O passar dos dias apenas acelera o processo, e tão logo estão à vontade, os “influencers” já promovem sessões diárias de charlatanismo sobre vacinas, difusão de desinformação sobre a oposição e coisas afins. Aos poucos, a própria turba que não percebeu a manipulação já propõe pautas de discussão tais como tirar a população de rua de onde estejam, carregando os tons na estigmatização, culpabilização generalizada de servidores públicos pelos problemas que o governo cria e mantém, ode ao armamentismo e a eterna cantilena “E o PT? E o Lula?”.
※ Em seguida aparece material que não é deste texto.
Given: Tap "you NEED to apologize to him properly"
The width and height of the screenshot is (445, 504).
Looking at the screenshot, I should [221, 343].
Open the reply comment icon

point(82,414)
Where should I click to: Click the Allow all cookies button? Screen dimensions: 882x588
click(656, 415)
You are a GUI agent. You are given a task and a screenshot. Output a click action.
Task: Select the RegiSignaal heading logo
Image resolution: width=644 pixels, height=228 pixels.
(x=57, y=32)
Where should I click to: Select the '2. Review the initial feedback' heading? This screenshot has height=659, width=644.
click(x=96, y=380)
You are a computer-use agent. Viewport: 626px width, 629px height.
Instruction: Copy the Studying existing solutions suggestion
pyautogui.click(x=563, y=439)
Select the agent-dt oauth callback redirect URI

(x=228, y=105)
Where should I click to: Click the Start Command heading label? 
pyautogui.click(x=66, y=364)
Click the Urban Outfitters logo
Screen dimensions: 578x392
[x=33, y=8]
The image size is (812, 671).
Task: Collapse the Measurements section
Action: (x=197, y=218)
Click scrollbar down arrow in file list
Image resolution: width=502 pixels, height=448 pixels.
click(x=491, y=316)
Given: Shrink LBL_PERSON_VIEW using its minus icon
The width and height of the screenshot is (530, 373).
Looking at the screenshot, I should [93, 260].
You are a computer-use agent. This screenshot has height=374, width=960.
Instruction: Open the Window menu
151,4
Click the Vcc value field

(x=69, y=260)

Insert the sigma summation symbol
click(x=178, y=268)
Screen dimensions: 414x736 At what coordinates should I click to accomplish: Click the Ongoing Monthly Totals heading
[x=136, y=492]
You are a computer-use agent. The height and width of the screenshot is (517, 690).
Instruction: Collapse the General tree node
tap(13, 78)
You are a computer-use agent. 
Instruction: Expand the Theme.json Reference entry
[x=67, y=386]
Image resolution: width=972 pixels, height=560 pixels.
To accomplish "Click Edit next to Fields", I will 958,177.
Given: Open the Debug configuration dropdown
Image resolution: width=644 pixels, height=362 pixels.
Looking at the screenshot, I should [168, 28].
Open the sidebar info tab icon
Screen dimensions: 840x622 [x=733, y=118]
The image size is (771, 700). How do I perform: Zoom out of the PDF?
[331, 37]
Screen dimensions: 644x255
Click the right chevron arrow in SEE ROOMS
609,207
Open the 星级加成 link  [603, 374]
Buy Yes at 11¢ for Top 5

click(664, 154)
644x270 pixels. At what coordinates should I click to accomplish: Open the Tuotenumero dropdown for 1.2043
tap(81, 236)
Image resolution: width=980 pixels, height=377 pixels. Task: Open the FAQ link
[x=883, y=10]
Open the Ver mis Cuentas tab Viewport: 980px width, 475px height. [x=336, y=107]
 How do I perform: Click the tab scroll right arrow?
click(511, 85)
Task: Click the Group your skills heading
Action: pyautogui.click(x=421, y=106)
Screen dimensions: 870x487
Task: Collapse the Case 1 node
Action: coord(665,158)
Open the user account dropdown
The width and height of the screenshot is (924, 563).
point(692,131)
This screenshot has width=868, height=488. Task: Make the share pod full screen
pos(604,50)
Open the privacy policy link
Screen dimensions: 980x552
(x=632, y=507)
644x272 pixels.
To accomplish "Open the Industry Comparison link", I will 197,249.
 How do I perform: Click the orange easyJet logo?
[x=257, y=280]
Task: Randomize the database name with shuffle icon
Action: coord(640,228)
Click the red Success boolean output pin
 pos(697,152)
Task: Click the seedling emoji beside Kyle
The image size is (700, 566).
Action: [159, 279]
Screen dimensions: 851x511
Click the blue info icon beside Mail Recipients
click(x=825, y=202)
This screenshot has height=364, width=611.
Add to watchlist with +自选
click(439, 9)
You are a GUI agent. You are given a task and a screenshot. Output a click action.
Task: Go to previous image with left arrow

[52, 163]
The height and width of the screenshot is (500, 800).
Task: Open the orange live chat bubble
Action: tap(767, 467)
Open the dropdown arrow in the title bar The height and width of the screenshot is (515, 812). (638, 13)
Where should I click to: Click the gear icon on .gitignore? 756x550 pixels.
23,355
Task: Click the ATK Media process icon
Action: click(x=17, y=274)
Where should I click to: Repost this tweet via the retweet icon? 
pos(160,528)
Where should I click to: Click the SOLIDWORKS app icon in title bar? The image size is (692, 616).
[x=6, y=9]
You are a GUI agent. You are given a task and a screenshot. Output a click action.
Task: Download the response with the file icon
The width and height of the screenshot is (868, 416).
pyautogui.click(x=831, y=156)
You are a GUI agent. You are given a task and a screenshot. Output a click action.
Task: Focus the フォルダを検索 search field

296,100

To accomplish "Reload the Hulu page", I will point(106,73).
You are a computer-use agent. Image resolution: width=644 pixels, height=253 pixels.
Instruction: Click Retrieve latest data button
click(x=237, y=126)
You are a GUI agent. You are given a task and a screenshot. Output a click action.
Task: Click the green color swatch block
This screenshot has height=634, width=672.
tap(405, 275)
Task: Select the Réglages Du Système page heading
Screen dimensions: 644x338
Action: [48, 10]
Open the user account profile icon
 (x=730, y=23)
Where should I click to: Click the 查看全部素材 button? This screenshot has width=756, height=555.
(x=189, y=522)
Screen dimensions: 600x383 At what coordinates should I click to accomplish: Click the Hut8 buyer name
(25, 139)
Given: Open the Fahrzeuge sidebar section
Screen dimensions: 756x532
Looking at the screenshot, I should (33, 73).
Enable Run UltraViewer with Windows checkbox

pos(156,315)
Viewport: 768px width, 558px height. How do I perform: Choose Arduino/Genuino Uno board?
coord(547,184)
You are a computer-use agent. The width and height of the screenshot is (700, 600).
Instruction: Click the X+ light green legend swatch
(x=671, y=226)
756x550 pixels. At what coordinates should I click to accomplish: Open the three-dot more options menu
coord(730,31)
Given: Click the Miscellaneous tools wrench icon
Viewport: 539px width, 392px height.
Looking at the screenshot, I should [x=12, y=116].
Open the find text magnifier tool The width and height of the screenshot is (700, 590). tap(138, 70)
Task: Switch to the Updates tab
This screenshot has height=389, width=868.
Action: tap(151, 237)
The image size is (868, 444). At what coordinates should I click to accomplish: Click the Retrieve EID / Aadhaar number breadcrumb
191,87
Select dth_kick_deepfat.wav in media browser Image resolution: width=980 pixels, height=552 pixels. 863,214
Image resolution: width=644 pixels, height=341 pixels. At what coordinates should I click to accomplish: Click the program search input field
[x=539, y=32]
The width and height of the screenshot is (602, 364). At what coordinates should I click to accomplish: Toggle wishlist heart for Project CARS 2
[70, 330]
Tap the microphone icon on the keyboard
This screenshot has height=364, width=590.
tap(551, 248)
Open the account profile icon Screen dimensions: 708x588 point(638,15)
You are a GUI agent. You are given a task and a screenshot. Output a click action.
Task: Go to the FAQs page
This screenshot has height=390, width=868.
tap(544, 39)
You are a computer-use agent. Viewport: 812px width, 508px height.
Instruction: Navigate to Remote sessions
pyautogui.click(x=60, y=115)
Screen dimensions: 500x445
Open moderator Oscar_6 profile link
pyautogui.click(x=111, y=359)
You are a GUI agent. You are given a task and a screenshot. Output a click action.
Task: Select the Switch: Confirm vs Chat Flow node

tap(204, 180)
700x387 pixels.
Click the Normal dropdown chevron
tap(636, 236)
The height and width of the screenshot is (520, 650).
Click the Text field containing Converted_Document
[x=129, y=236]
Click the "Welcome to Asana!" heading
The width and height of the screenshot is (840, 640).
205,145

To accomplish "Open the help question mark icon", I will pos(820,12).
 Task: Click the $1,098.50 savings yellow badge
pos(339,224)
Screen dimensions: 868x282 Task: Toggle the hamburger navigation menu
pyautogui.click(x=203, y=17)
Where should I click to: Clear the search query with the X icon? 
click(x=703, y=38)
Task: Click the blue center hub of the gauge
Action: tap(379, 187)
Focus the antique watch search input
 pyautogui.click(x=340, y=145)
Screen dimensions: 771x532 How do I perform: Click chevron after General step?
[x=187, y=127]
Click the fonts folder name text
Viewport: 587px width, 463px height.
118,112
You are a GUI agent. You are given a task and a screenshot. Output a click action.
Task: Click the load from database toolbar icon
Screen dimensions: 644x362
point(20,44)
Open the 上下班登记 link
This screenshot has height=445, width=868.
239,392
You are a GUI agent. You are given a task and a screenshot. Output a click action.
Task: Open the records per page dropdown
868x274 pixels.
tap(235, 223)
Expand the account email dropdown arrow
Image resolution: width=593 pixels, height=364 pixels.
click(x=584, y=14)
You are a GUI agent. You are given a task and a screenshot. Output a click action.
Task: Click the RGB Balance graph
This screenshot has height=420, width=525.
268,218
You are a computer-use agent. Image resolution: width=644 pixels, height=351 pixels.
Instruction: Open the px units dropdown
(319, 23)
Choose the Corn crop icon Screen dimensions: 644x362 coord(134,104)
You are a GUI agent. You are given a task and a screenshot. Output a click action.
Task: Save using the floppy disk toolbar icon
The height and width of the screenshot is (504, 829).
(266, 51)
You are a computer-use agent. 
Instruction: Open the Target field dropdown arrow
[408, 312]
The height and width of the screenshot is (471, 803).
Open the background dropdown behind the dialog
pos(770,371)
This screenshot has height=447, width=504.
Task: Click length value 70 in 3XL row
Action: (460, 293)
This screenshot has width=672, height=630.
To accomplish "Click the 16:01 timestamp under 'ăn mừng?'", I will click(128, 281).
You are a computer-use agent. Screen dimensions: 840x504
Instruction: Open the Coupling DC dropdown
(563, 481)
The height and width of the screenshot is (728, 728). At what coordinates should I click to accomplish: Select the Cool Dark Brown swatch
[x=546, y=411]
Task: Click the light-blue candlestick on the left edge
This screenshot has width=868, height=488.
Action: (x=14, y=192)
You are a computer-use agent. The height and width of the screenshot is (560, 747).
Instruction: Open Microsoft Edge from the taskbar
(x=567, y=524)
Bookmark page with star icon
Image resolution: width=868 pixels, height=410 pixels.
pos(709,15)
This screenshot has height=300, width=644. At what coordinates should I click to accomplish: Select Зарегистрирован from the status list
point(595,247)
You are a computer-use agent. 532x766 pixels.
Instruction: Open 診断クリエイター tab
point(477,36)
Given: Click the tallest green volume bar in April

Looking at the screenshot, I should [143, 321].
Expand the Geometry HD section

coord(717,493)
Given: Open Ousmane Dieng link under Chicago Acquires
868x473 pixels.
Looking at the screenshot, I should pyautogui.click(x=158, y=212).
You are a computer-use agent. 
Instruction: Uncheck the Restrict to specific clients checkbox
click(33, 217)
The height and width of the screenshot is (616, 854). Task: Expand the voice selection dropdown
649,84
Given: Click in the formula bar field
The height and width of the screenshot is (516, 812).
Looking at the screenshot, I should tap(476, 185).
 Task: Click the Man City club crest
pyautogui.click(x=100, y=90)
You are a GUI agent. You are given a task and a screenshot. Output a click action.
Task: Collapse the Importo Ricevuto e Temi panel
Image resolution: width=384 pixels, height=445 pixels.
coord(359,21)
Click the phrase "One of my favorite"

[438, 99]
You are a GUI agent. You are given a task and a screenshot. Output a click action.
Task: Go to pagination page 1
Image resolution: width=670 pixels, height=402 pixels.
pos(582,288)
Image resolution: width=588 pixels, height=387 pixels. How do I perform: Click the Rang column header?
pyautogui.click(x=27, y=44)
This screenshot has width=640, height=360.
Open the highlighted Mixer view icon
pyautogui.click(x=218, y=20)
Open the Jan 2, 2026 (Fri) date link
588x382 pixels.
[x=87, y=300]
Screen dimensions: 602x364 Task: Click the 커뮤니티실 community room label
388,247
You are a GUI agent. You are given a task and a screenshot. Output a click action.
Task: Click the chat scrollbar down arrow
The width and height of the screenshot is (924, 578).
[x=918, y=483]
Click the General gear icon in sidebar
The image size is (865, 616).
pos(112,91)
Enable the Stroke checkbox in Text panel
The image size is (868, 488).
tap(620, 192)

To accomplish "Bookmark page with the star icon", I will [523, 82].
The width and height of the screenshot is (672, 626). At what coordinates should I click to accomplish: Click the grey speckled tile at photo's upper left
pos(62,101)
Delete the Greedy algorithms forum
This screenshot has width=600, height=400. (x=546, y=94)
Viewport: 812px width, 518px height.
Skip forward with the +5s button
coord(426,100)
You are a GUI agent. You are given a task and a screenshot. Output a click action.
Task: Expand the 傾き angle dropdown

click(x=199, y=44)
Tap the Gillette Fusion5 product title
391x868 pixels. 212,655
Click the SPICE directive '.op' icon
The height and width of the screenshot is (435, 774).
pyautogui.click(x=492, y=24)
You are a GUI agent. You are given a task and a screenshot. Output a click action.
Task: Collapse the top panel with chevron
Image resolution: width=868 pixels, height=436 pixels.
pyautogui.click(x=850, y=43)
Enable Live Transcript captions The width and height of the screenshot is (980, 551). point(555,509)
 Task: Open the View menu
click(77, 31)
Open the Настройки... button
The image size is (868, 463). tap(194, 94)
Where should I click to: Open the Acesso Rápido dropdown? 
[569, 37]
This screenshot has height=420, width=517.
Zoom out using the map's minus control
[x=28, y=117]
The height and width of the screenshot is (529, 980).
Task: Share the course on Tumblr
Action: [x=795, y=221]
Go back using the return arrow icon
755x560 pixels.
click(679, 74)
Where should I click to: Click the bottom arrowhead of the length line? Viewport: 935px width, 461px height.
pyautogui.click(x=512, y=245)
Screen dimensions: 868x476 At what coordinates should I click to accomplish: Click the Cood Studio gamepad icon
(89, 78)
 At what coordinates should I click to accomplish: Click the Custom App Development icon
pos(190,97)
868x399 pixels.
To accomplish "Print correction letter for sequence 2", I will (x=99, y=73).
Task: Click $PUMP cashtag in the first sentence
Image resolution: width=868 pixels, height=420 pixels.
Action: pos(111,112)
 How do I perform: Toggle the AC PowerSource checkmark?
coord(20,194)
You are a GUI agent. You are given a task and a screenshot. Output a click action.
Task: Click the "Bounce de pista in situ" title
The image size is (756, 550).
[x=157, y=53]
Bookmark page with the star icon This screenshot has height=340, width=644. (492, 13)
O arremate dessa atuação é a cereja do bolo: campanha eleitoral. Uma vez que o território esteja ocupado, começa a campanha velada de possíveis candidatos que atendam aos requisitos tão decantados até aqui: sejam pessoas conservadoras, tradicionais, tementes ao deus que convém ao rebanho. Esse é o objetivo, a criação de um palanque virtual onde sejam louvados os representantes da direita sem coragem para se assumir extrema, e onde se possa livremente demonizar qualquer outra alternativa. Todos com um único objetivo, que é construir cenários que pareçam apolíticos, mas com forte tendência à direita, e todos unidos em torno do homem que alterna entre o leite condensado, o berrante e o Queiroz.

Observar de perto a ação de bolsonaristas é sempre interessante, porque ajuda a entender como tantos alemães aceitaram o Reich de bom grado. As táticas que usam e o verniz que ostentam são fatores a observar com muita atenção, para que o ovo da serpente volte para o limbo de onde jamais deveria ter saído, e para onde os democratas de verdade certamente vão mandá-lo.